FORT KENT, Maine — Gov. Paul LePage’s office deflected criticism that the governor was impatient, abrupt and at times rude Tuesday during the first of three forums to allow Aroostook County residents to weigh in on a budget proposal calling for major cuts in MaineCare, saying political opponents tried to detract from the true nature of the meeting.
LePage was in Fort Kent to talk about the proposed MaineCare cuts ahead of a scheduled forum Wednesday in Presque Isle and Thursday in Houlton. The governor did not attend Wednesday’s event and will not attend the Houlton meeting, according to LePage spokeswoman Adrienne Bennett.
LePage said Tuesday that MaineCare cuts are needed to avoid having the program run out of money by April 1. Cuts in benefits and eligibility are needed to close a $221 million state budget gap through mid-2013, the governor said. Many of those attending the sessions were concerned about cutting funds for private nonmedical institutions, or PNMIs.
Judy Paradis, a former state legislator from northern Aroostook County, acknowledged on Wednesday that she challenged LePage on some of his campaign promises and other statements at the Fort Kent hearing. She said that the governor “wasn’t ready” for questions from the crowd, “did not seem like he had been prepared by staff,” and was rude to the audience.
According to a citizen’s videotape of the session, she criticized LePage during the meeting, saying, “You come off as a bully.”
LePage, seeking to emphasize the state’s financial predicament, asked, “What planet are you on?”
“There was an audible gasp when he said that to me,” she said Wednesday. “I thought that he had a short fuse, but now I realize that he has no fuse. He just wasn’t ready for the questions that the residents of the St. John Valley were there to put to him.”
Charles Faulkner, who attended the Fort Kent event and Wednesday’s event in Presque Isle, said that he was a LePage supporter but acknowledged that he was surprised at how “abrupt” LePage was during the Fort Kent session.
“It looked to me like he did not want to be there,” he said. “I thought he was rude and dismissive to some people. I wondered why he came at all. It wasn’t that nice to watch.”
Rep. John Martin, D-Eagle Lake, also attended Tuesday’s hearing in Fort Kent and the Presque Isle session. He said that he felt the governor should not have attended the event.
“I personally believe that if I had been on his staff, I would have kept him in Augusta,” he said. “He just ended up embroiled in the whole debate. I don’t think he came across very well at all. Some of the questions were very intricate, relating to Medicaid and things like that, so I can understand him not being able to answer all of the questions, but he did not make himself look good at times.”
Bennett defended LePage, as did Rep. Bernard Ayotte, R-Caswell, and Rep. Peter Edgecomb, R-Caribou.
Ayotte said the governor had been “classy” during the meeting but became frustrated that residents were asking him the same question repeatedly. He also said he believed that some longtime LePage opponents were not at the meeting for its intended purpose.
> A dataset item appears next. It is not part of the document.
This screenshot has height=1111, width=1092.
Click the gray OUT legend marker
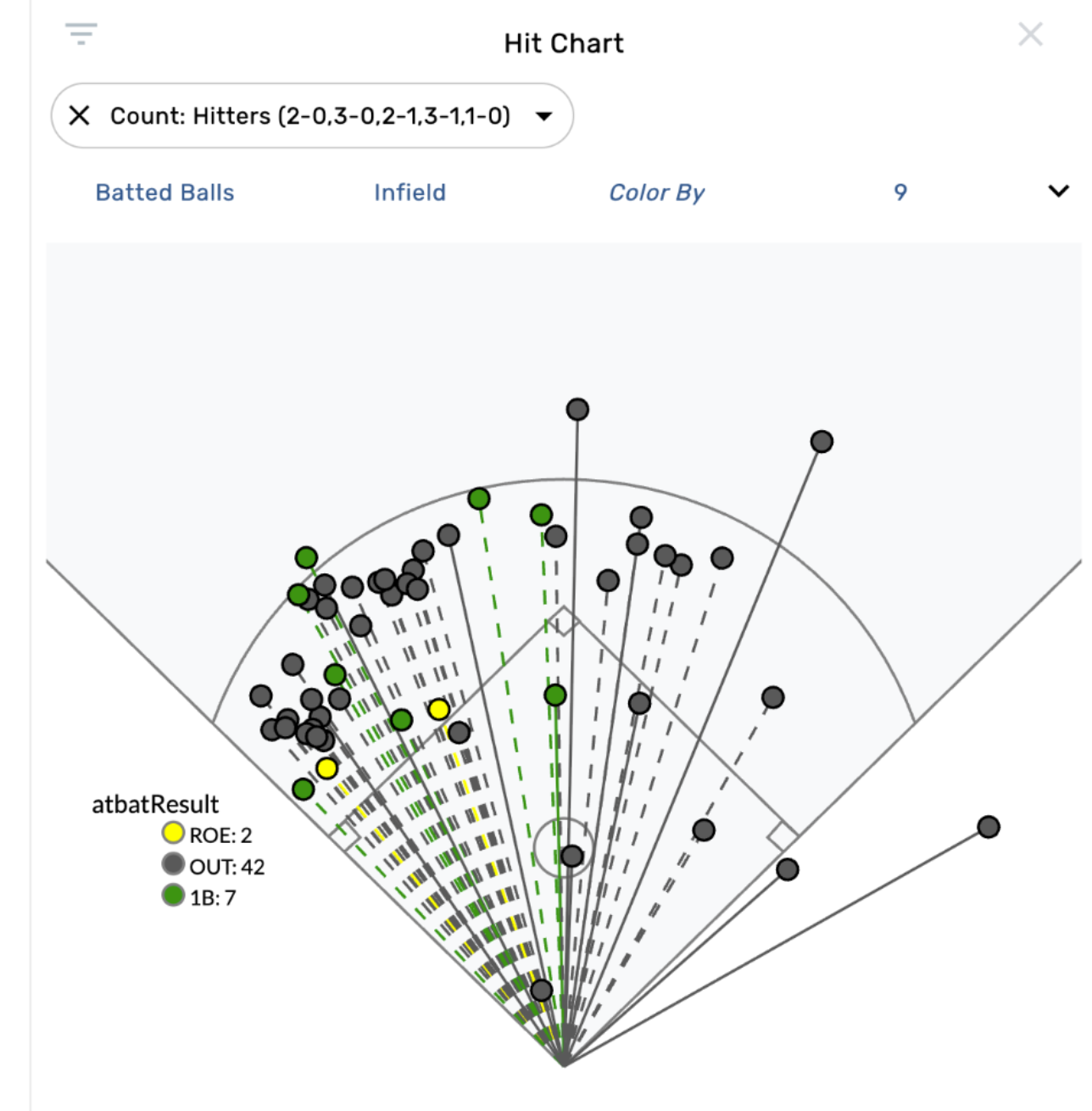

Edgecomb also defended the governor.
“I thought he answered the questions well,” said Edgecomb. “Some people did come there with a political agenda, you could tell, but I think the governor was responsive to the crowd.”
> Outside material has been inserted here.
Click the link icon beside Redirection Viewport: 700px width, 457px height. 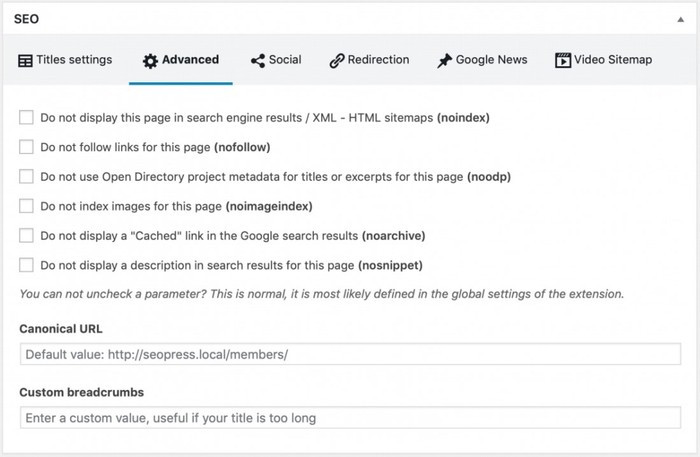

Bennett said LePage came to Fort Kent to listen to residents’ concerns and rebutted comments that the governor took the microphone at the event and refused to relinquish it.
“These proposals are not cuts. The state is out of money and there is no more stimulus money coming in,” she said. “These are difficult decisions. There were some people in the crowd who came to attack the governor, and that was frustrating.”
She also denied that LePage wanted to be elsewhere, saying that he spent an hour after the event visiting Crosswinds, a residential care facility in Fort Kent, at the request of the operator.
The Associated Press contributed to this report.